◆ Records from a dataset

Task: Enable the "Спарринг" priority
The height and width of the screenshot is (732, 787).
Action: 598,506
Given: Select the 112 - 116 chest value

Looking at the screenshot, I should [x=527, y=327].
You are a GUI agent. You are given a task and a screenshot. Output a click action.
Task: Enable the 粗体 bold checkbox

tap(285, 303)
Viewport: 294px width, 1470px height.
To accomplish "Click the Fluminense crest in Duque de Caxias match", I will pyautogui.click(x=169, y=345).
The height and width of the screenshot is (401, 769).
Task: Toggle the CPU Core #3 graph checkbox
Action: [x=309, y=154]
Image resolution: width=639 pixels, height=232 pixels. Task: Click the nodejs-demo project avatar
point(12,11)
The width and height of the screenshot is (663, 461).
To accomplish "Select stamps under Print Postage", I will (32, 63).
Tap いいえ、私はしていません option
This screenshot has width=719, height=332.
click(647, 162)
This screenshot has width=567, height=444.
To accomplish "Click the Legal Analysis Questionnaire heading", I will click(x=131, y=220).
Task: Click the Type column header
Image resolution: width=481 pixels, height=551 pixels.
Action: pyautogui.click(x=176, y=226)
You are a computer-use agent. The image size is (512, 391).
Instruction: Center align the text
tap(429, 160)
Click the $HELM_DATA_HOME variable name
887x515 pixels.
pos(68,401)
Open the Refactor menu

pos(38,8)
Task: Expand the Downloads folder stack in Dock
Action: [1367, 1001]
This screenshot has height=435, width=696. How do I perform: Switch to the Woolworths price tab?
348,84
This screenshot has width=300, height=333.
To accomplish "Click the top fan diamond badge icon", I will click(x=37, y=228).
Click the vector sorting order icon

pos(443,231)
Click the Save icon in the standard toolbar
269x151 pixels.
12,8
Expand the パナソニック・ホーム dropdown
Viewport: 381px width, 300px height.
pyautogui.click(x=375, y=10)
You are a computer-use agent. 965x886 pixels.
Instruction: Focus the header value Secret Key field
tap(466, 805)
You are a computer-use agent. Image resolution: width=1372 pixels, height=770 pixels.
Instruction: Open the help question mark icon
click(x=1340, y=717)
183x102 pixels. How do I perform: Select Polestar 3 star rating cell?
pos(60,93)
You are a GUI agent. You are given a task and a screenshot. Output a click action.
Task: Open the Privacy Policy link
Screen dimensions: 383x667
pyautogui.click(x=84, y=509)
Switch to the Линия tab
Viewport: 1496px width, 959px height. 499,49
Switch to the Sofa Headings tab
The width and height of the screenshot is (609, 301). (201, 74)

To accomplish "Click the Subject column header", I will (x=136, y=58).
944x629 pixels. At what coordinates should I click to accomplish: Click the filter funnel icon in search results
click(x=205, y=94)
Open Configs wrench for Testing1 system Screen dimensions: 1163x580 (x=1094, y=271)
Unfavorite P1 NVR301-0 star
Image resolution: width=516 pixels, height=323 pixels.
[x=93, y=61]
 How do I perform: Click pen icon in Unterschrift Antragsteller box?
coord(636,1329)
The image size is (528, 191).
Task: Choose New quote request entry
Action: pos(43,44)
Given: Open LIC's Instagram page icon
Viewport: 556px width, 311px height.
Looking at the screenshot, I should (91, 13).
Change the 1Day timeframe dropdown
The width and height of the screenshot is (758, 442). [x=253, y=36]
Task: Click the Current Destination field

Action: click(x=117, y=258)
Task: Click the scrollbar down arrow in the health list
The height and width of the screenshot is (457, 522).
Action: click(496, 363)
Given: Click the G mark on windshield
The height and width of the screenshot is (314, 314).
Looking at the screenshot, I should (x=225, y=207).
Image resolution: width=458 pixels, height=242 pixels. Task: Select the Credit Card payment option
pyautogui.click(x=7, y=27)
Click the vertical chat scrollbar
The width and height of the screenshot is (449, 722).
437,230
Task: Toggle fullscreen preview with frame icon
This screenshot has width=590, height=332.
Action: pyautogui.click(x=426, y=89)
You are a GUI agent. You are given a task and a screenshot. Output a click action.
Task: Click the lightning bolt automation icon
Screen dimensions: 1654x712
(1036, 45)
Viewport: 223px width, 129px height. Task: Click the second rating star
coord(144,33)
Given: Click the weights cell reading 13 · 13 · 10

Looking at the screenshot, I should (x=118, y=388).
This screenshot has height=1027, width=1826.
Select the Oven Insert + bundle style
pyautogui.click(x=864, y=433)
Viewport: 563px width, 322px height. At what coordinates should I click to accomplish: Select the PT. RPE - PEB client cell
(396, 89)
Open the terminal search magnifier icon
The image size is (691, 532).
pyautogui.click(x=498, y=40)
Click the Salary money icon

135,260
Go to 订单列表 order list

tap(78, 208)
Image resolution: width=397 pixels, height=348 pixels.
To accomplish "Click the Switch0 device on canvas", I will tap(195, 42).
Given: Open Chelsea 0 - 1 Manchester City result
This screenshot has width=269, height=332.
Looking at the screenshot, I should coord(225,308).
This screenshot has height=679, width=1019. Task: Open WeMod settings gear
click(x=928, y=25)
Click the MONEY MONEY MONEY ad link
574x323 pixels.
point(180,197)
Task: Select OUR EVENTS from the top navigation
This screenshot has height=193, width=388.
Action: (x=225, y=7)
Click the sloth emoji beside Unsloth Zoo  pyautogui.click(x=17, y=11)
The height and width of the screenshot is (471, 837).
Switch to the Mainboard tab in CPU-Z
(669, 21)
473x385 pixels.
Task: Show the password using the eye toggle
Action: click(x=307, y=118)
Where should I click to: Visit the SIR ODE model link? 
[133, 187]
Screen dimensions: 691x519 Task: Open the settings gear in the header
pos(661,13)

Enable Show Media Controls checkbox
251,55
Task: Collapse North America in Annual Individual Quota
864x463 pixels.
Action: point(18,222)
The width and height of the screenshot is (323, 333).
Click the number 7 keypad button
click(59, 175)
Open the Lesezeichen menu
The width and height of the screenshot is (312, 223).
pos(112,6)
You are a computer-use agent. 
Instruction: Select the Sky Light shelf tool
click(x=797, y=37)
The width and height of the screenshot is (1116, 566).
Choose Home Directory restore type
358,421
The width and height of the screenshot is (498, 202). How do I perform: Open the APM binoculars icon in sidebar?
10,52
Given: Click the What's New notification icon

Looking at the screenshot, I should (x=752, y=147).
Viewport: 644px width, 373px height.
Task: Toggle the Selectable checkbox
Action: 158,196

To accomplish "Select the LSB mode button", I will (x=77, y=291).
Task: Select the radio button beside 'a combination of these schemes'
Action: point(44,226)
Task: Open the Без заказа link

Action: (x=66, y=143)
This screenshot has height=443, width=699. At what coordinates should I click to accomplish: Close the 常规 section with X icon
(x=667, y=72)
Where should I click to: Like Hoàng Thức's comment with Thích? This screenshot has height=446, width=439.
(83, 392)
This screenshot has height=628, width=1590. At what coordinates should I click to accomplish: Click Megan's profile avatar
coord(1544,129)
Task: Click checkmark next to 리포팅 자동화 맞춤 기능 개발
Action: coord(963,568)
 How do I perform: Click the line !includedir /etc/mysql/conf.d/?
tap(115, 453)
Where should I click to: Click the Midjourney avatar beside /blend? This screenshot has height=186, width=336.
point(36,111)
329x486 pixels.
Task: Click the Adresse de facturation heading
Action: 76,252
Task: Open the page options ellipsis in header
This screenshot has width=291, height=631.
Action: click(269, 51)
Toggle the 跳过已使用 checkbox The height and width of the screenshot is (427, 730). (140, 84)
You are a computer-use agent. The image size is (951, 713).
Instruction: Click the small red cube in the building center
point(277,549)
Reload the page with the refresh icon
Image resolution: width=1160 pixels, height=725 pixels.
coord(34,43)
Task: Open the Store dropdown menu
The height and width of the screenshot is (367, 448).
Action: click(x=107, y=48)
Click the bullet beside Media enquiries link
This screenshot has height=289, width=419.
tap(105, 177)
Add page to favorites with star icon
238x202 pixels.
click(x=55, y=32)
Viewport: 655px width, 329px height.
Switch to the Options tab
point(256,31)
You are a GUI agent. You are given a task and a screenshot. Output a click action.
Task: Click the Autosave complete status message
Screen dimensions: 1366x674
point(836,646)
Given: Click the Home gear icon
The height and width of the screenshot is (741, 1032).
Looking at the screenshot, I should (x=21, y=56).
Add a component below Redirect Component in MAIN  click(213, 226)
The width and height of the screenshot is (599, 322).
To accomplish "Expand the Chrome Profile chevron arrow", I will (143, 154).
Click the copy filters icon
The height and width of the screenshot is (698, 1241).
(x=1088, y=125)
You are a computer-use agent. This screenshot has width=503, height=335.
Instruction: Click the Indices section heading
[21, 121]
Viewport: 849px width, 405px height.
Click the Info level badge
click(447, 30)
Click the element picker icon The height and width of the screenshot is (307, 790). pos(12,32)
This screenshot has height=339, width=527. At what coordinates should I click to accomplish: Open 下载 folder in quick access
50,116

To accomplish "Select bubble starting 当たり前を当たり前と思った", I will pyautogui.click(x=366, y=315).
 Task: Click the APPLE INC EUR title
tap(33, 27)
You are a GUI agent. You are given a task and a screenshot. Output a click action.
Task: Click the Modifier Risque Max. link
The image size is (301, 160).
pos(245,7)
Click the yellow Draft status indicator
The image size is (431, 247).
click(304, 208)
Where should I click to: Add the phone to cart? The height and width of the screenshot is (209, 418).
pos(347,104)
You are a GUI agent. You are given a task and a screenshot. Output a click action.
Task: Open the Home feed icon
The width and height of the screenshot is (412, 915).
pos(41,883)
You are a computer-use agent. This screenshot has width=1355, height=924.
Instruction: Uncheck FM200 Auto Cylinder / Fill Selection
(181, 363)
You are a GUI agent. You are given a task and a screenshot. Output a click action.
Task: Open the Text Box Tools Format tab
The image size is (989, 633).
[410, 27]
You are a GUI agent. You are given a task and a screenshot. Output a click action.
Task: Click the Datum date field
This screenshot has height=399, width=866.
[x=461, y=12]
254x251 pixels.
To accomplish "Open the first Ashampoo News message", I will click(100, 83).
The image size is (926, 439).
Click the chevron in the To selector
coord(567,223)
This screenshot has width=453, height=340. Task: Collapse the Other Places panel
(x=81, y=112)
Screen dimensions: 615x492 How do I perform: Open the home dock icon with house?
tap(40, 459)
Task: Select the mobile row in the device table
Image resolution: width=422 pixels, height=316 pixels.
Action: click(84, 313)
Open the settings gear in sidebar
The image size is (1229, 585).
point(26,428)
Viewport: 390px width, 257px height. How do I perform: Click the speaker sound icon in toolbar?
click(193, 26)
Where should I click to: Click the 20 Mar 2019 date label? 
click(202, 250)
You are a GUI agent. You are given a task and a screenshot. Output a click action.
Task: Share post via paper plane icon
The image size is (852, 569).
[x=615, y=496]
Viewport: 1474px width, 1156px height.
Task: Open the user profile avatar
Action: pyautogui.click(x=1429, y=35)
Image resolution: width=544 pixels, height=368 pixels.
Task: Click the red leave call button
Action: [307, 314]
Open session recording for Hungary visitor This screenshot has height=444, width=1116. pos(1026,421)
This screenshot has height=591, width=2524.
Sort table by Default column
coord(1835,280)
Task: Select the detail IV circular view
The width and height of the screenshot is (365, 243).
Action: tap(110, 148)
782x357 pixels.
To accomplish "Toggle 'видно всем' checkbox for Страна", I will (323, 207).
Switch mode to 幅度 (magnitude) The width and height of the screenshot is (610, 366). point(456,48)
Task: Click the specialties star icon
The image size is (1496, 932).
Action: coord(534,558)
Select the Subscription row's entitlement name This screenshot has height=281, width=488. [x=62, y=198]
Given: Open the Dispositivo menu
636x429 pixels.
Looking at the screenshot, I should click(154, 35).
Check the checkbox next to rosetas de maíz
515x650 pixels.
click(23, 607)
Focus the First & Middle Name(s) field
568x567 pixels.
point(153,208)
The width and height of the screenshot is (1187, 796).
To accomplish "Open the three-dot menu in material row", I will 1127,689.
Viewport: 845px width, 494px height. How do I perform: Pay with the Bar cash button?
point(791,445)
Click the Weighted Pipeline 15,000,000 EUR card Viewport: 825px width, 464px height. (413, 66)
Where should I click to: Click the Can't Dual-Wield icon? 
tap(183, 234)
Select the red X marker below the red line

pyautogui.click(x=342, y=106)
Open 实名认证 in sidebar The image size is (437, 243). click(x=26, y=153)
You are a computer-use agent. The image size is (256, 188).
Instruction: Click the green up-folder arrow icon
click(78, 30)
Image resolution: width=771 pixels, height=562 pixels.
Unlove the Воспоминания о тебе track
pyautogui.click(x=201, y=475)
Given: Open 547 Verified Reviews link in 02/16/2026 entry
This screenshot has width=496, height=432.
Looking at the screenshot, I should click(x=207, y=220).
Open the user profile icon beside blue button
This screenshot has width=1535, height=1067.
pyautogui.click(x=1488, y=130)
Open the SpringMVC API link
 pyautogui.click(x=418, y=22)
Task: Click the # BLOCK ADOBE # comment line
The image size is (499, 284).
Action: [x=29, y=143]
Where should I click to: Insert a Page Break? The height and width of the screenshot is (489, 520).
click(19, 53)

◆ EXERCISE GOAL
Pull every line with the string "computer" from the data above.

◆ EXERCISE RESULT
You are a computer-use agent. The image size is (512, 391).
You are a computer-use agent. 965x886 pixels.
You are a computer-use agent. Image resolution: width=1372 pixels, height=770 pixels.
You are a computer-use agent. 
You are a computer-use agent. The image size is (951, 713).
You are a computer-use agent. This screenshot has width=503, height=335.
You are a computer-use agent. This screenshot has width=1355, height=924.
You are a computer-use agent. The image size is (256, 188).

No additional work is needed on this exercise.